Ma quando aprii la porta feci un balzo di terrore: vidi mia sorella che piangendo e urlando veniva buttata bruscamente in un carro malconcio da due signori in divisa verde e presto feci la stessa fine. Vidi la porta del carro sbattere e venni ingoiato nell’oscurità. Buio. Solo buio. Sgranai gli occhi e vidi qualcosa muoversi.
Frugai freneticamente nelle tasche del pigiama e vi trovai una scatola d fiammiferi. Ne accesi tre contemporaneamente. Quando mi girai, il mio volto si contorse in una smorfia d’orrore perché vidi una quarantina di visi pallidi che mi fissavano. Chi piangeva, chi gridava, chi pregava e…ecco mia sorella! Mi precipitai verso di lei abbracciandola. Ricambiò il mio abbraccio con una dolce carezza. Ad un tratto il carro si fermò, la porta si spalancò e poco a poco la gente scese. Quando scesi anch’io mi trovai davanti un cancello con un’insegna scolorita, che precedeva un bel campo fiorito e una meravigliosa betulla. Ci fecero camminare in fila al di là dell’ingresso. Uno di fianco all’altro perfettamente allineati aspettammo pazienti che ci chiamassero per nome e cognome. “Marco Ganci!”. Un brivido gelido mi corse lungo la schiena.

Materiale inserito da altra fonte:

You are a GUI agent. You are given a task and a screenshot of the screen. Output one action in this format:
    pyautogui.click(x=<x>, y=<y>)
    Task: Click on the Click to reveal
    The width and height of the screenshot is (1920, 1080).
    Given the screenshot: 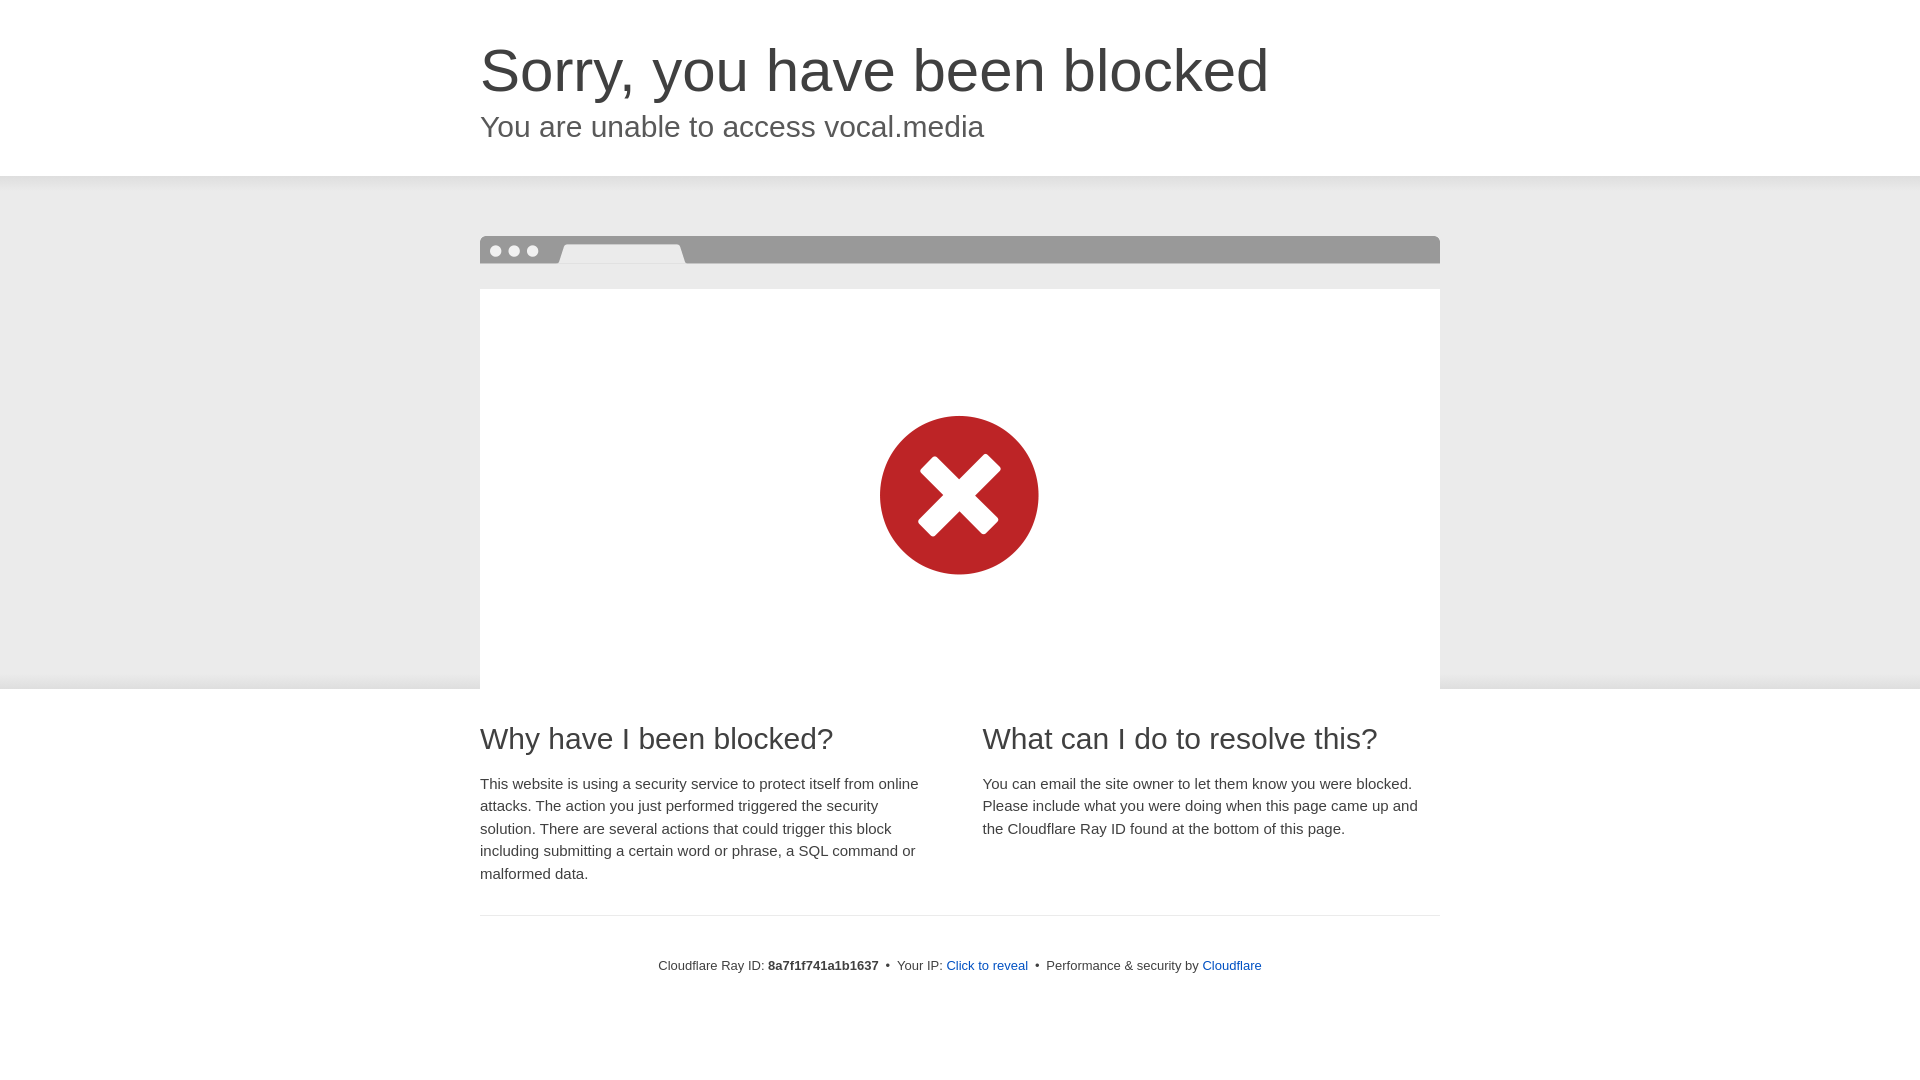 What is the action you would take?
    pyautogui.click(x=986, y=966)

Venni trasportato in una stanzetta dove c’era un signore ad aspettarmi. Era un tatuatore. Dopo mezz’ora mi ritrovai un numero a quattro cifre sull’avambraccio. Poi mi portarono insieme a un centinaio di persone svestite in un campo. Là ci fecero indossare una goffa divisa piena di strisce bianche e azzurre, con una stella di David sul petto. Mia sorella stava sempre al mio fianco; eravamo perfino nella stessa cuccetta e,ogni notte, pensavamo ai nostri genitori. Un giorno alle 5.40 ci svegliammo e, come sempre, andammo a fare l’appello in un grande piazzale, per poi tornare scalzi nei campi a zappare. Eravamo ormai da due ore nel campo quando sentii gridare: “3745!”. Mi sentii gelare il sangue…era il numero di mia sorella, che con le lacrime agli occhi si guardò l’avambraccio e disperata mi salutò e corse via. Da quel momento pregai, pregai che non venisse uccisa, ma le mie preghiere a quanto pare non bastarono. Vidi il corpo morto di mia sorella
gettato nel forno crematorio. Avrei voluto gridare, sbraitare e calciare, ma i miei deboli sentimenti mi
portarono solo ad un pianto malinconico. Senza di lei la mia vita non aveva un senso, io non avevo un senso! Non riuscii a camminare, ma corsi, corsi fino ad avere il mal di gambe. Il mio cervello non sapeva dove andava, ma il mio cuore sì. Senza esitare con un balzo felino andai a schiantarmi contro il filo spinato elettrico che circondava Auschwitz. Dopo aver fatto ciò potei finalmente rivedere mia sorella.